‘He never leaves the house without his purse.’ He spends his money on cosmetics and is obsessed with all things pink and glitzy.’ Mom is proud of her non-binary 10-year-old son and all of his ‘fabulousness.’

“‘Are you ready to find out if you’re having a boy or a girl, mum, and dad?’

As the ultrasound technician ran the wand around on my big belly, I couldn’t contain my enthusiasm. We had also invited my mother and his mother to the ultrasound visit, in addition to myself and my husband. It was November of 2008, and I was 20 weeks pregnant at the time. We had only been married for a little over three years; we were both 24, and we had meticulously planned this pregnancy. My pregnancy was labeled ‘high risk’ since I’d already had three miscarriages, and I’d been frightened every morning since finding out I was pregnant – after months of taking progesterone, timing out my cycles, reading all of the books, etc. – that I’d start bleeding again and lose this baby. But I’d made it halfway, and my reward was the opportunity to learn whether the little miracle baby I was carrying was a boy or a girl. I’d miscarried too early with the prior pregnancies even to find out the gender.

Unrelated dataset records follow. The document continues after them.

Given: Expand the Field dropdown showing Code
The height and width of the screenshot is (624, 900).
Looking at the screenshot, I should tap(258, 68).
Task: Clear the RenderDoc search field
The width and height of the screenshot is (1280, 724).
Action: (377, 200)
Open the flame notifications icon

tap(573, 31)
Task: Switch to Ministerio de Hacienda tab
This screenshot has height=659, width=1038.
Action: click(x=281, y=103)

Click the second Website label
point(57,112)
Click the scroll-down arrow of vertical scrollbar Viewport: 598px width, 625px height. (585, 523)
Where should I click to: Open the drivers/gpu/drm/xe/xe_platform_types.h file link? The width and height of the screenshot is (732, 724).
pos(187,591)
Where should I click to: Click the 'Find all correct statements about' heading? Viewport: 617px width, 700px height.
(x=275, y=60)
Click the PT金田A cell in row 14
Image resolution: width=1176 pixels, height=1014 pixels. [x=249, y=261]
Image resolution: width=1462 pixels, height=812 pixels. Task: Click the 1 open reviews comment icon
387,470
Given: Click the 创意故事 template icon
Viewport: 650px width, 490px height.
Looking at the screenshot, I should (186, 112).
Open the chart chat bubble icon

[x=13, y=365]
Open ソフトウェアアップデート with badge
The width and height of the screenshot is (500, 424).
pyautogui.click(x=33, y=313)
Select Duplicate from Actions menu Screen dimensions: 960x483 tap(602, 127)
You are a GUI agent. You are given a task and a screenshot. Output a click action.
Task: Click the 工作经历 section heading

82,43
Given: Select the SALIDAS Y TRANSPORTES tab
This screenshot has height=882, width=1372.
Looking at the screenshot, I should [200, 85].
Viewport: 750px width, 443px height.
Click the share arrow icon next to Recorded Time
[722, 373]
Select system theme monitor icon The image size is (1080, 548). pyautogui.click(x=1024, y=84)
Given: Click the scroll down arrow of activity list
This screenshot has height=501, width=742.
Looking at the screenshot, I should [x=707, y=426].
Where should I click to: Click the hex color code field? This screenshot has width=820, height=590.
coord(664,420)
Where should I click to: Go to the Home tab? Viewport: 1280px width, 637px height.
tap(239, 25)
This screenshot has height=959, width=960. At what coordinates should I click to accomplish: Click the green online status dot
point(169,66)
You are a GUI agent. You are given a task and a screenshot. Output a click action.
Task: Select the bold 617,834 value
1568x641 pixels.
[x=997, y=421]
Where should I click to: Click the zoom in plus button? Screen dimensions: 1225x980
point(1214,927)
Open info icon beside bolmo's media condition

The infant was not hesitant to announce that he was unmistakably a boy to the world. It didn’t take long for him to turn a few times in my stomach before the technician exclaimed, ‘There it is, mom and dad!’ You’ve got a boy, for sure!’ My husband’s face lit up with pride, a son to carry on the family name. My mother and mother-in-law were also ecstatic. This child would be the first grandson on my husband’s side and the first grandchild on my side of the family. I swear I could hear my father grinning through the phone when I informed him. He had always desired a male, but instead, he was blessed with three daughters, the oldest of them being me. He was going to obtain that lad he’d always fantasized of. He instantly began talking about all of their future fishing excursions and how he’d have him riding a Harley in no time. Of course, I was thrilled — I didn’t have a preference for a boy or a girl. All I wanted was a healthy baby.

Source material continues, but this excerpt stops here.